Exercise objective »
Return every line below exactly, leaving nothing out.

Information supplied »
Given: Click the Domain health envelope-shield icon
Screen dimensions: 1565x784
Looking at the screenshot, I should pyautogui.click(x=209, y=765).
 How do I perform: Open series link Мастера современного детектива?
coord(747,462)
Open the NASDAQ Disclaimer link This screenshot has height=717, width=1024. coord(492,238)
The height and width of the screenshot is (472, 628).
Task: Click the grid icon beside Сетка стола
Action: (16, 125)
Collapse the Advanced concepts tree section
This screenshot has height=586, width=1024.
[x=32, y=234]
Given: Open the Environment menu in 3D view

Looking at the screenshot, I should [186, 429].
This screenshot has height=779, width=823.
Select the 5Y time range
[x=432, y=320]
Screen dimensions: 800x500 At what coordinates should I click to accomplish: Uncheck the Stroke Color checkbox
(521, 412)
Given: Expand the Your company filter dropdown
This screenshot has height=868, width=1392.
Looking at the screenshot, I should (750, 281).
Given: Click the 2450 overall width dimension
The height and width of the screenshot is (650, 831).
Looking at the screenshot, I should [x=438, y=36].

Answer to this task »
Given: Click the Domain health envelope-shield icon
Screen dimensions: 1565x784
Looking at the screenshot, I should pyautogui.click(x=209, y=765).
 How do I perform: Open series link Мастера современного детектива?
coord(747,462)
Open the NASDAQ Disclaimer link This screenshot has height=717, width=1024. coord(492,238)
The height and width of the screenshot is (472, 628).
Task: Click the grid icon beside Сетка стола
Action: (16, 125)
Collapse the Advanced concepts tree section
This screenshot has height=586, width=1024.
[x=32, y=234]
Given: Open the Environment menu in 3D view

Looking at the screenshot, I should [186, 429].
This screenshot has height=779, width=823.
Select the 5Y time range
[x=432, y=320]
Screen dimensions: 800x500 At what coordinates should I click to accomplish: Uncheck the Stroke Color checkbox
(521, 412)
Given: Expand the Your company filter dropdown
This screenshot has height=868, width=1392.
Looking at the screenshot, I should (750, 281).
Given: Click the 2450 overall width dimension
The height and width of the screenshot is (650, 831).
Looking at the screenshot, I should [x=438, y=36].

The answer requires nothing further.